Do you believe in precognition?
Precognition of what?

Then he had gotten silently out of bed because he knew there was no more sleep for him that night.

He was still sitting like that at seven in the morning when the alarm went off on the table next to Sheila’s side of the bed and he had heard her go to the bathroom and the sound of running water. Then Sheila had appeared, yawning, in her blue bathrobe, and had come over to him, kissed the top of his head and said, “Good morning. Have you been up long?”

“Just a few minutes,” he lied.

“Did you sleep well?”

“Like a top,” he said.

They both looked at the answering machine attached to the phone on the desk. “Well,” Sheila said, “we might as well find out if anybody called.” She looked at him anxiously, and he knew that she wanted him to say it could wait until later.

“Might as well,” he said as casually as he could.

Sheila switched on the machine. It played back her voice, then they heard the beep and after that a man’s voice, one that Damon had only heard once but knew that he would always be able to recognize, came on. “This is Zalovsky, Mrs. Damon,” the voice said. “The message is, tell your husband I am on his tail.”

Sheila turned the machine off. “Marvelous invention,” she said, “isn’t it? Bacon and eggs?”

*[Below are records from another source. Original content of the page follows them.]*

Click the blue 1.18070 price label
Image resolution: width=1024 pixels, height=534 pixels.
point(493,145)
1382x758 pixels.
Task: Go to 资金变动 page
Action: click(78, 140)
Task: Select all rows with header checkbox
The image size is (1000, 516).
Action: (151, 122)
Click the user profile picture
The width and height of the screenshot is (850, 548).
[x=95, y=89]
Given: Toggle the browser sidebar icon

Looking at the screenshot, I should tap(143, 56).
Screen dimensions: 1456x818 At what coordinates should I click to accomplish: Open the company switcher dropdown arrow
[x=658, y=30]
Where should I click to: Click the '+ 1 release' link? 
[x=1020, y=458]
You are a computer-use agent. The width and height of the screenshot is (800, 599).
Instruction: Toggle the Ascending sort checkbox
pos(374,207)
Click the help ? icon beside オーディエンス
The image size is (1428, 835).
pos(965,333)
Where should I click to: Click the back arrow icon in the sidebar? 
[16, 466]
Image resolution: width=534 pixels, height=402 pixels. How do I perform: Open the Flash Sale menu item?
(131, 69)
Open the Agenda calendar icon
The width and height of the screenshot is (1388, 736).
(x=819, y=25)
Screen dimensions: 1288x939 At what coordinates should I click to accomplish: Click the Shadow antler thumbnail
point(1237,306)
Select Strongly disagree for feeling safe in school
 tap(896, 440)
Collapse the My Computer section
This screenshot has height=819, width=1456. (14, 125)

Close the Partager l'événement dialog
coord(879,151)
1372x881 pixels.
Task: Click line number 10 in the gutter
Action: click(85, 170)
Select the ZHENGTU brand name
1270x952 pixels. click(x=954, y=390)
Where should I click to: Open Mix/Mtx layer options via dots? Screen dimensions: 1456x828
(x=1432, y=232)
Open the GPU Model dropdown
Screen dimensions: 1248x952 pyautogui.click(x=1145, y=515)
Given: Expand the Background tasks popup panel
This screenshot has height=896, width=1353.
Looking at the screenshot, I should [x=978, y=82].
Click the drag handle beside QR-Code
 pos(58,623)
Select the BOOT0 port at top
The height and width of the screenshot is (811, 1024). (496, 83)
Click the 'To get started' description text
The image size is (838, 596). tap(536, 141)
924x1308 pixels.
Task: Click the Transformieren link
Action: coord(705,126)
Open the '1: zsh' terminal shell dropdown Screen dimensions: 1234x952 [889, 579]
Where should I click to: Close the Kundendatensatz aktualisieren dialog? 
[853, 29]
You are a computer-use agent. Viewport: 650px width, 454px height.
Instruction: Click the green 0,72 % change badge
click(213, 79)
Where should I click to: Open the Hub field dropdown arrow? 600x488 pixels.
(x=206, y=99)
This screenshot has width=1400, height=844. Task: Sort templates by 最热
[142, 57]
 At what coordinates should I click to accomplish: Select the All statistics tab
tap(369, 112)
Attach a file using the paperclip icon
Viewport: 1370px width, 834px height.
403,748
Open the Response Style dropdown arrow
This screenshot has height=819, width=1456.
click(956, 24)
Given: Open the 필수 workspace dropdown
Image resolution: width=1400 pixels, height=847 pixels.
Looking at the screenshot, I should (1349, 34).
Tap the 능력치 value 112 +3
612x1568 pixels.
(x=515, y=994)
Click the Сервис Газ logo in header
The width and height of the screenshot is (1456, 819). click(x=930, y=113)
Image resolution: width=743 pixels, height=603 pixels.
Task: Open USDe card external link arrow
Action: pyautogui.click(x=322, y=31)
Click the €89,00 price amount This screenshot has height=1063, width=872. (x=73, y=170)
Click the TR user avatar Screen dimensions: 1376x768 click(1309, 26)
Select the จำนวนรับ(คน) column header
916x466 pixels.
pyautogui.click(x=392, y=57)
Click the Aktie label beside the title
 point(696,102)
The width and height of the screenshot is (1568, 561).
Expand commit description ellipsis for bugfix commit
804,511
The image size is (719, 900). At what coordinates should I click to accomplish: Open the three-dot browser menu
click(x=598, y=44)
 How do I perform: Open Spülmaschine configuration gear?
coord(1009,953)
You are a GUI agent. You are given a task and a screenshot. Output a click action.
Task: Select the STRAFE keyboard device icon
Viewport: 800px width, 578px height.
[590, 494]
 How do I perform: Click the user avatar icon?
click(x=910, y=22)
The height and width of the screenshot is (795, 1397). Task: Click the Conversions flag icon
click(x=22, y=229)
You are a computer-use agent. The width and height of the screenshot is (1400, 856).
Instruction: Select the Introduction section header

“Bacon and eggs it is,” Damon said.

CHAPTER

THIRTEEN

“I
’M CALLING YOU EARLY
so I could reach you before you left for the office,” Sheila said on the phone to Oliver Gabrielsen. It was more than a week since they had had lunch together. “Is your wife there?”

“She went out to get some fresh rolls for breakfast,” Oliver said, “thank God. I have to talk to you, too. I was going to call you at the school.”